制限回転数演算部562のそれ以外の処理内容は図12に示した第1の実施の形態と同じである。
また、本実施の形態におけるエンジンコントローラ57のエンジン制御部57aの処理内容も図13に示した第1の実施の形態のものと同じである。
本実施の形態によれば、第2の実施の形態と同じ効果が得られるとともに、第3の実施の形態と同様、現場や国によって制限車速が異なる場合でも、制限車速Scmaxを外部から最適の値に変更することができ、走行システムの汎用性を高めることができる。

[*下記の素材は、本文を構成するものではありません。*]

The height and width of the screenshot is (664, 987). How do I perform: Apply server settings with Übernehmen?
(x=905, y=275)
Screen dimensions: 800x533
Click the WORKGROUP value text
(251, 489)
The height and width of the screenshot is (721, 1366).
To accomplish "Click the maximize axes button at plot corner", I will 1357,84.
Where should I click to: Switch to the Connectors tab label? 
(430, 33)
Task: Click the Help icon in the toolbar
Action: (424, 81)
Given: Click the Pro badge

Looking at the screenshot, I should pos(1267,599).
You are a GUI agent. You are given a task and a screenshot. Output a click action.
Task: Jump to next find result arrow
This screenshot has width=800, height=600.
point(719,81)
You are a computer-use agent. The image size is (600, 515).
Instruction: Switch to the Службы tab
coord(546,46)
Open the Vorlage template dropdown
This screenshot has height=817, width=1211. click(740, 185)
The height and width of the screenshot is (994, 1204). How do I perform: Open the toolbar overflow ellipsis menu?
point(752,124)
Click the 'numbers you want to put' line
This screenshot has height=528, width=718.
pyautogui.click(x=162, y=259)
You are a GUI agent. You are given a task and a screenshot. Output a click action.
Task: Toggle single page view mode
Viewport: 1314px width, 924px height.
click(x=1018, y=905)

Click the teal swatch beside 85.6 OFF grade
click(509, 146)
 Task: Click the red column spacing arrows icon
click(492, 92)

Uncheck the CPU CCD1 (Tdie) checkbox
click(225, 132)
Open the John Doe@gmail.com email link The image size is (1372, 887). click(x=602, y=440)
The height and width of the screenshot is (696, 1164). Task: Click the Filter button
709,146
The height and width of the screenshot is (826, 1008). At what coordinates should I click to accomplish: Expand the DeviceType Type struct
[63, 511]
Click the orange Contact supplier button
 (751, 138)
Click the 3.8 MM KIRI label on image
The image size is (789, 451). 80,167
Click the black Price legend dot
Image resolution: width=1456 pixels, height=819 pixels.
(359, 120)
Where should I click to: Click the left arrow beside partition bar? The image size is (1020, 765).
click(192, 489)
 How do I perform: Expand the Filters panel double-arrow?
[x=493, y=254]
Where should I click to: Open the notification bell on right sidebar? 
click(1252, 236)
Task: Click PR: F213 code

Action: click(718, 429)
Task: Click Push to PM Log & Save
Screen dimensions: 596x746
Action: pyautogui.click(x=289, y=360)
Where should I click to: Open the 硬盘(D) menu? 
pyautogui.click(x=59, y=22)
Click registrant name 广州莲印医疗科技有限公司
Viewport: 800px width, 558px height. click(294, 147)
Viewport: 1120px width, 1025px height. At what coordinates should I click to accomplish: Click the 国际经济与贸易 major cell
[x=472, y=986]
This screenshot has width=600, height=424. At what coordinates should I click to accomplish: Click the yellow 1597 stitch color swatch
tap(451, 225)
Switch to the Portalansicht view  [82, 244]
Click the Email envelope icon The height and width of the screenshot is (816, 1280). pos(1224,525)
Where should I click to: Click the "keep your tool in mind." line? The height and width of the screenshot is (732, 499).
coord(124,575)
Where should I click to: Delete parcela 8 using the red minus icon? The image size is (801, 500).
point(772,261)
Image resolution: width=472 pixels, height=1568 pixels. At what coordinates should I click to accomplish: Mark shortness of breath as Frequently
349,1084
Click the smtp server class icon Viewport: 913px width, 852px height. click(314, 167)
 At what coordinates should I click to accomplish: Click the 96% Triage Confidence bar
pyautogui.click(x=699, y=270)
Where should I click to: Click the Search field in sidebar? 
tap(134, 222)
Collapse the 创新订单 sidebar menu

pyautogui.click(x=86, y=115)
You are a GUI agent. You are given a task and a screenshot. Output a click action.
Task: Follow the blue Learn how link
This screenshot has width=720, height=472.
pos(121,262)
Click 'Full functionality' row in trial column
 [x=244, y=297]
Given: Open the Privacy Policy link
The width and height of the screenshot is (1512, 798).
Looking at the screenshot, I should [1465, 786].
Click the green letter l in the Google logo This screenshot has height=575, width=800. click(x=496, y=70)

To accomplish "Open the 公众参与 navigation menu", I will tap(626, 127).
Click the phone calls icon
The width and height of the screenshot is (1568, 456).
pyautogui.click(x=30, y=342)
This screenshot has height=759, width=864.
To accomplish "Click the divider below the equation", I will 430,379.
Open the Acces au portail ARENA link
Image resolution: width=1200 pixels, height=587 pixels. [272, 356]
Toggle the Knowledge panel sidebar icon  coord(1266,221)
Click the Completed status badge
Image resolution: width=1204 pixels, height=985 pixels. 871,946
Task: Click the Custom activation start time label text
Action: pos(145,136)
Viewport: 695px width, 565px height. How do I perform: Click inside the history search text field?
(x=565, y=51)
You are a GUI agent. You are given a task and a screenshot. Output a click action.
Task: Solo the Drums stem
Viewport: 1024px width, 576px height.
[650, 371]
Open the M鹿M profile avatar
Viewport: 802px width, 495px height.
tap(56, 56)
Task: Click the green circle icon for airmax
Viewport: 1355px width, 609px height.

また、制限車速Scmaxの増減に応じて第1及び第2制限回転数のそれぞれが増減するので、第1及び第2制限回転数のいずれも制限車速に応じた最適の回転数に設定することができる。
以上において、本発明の幾つかの実施の形態を説明したが、それらは本発明の精神の範囲内で種々の変形が可能である。
例えば、上記実施の形態では、HSTの閉回路油圧駆動装置が第1及び第2油圧モータ23,24の2つの油圧モータを有し、モータ制御手段によりその2つの油圧モータの容量を連携して制御するものとしたが、油圧モータは単一の油圧モータであってもよいし、2つの油圧モータを用いる場合であっても第1及び第2油圧モータ23,24の容量を同時に制御してもよい。
また、上記実施の形態では、走行システムがモータ制御手段とエンジン制御手段の両方を有するものとしたが、エンジン制御手段だけを有し、そのエンジン制御手段だけの制御(速度段選択手段が最も高い速度段かその次に高い速度段のいずれかの所定の速度段を選択しているときに実車速が予め設定した制限車速に近づくと、エンジンの最高回転数を定格最高回転数よりも低い予め設定した第1制限回転数に制限する)を行ってもよい。特に、上記実施の形態では、走行装置がHSTを有するものとしたが、走行装置がトルクコンバータとトランスミッションとからなる動力伝達装置を有するものである場合は、走行システムがエンジン制御手段だけを有し、速度段と車速に応じてエンジン回転数を制御すればよく、これによっても最高走行速度を制限することでき、本発明の課題(作業時の作業効率や走行始動時の加速性能を低下させずに最高走行速度を制限することができ、かつ最高走行速度の制限時のエンジン出力馬力のロスを抑え、燃費の向上を図れる)を解決することができる。